Q: Avec ces trois médailles olympiques, qu'est-ce qui va changer dans votre quotidien jusqu'au JO-2030 ?
R: "On a plein de choses à travailler avec Cyril (Burdet, entraîneur du groupe féminin, NDLR) car ces deux dernières années j'ai pris le cycle olympique en cours de route. Je suis curieuse de me relancer avec en ligne de mire les Jeux de 2030. Il y a plein de belles choses à aller chercher dans les prochaines saisons. En dehors du sport aussi, il y a plein de nouvelles sollicitations, rencontres. J'ai pu voler avec la patrouille de France par exemple. Je suis à Roland-Garros là. C'est pour cela qu'il fallait que je m'entoure (agent sportif, relation presse) pour être cadrée et aller dans la bonne direction, pour pouvoir m'entraîner de la meilleure façon possible".
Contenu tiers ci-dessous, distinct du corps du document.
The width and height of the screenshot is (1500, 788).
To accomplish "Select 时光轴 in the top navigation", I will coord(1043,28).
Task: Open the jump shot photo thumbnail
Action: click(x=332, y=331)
Q: Quels sont vos axes de progression, justement ?
R: "J'aimerais continuer à bosser l'aspect physique. Au niveau du tir aussi, j'ai plein de petites choses à aller gratter, du temps sur ma réalisation, l'installation (sur le pas de tir)".
Q: Maintenant que vous êtes championne olympique, vous aimeriez jouer le gros globe ?
R: "C'est l'objectif. L'année dernière j'essayais d'être de plus en plus régulière. J'aimerais m'approcher petit à petit du top 3 (5e au général en 2025, 8e en 2026) et même du haut du classement général. C'est ce qui me motive".
Q: Qu'est-ce qui vous manque aujourd'hui pour y accéder ?
R: "De la patience peut-être et la gestion de mes réactions. Je peux être un peu dure avec moi-même. Il faut que je travaille la régulation de mes émotions, que je canalise toute cette énergie pour être la plus efficace possible. Je suis très perfectionniste, parfois à tort, mais on m'a dit aussi que c'était une des choses qui faisait que je pouvais être là où j'en suis aujourd'hui".
Propos recueillis par Arthur CONNAN.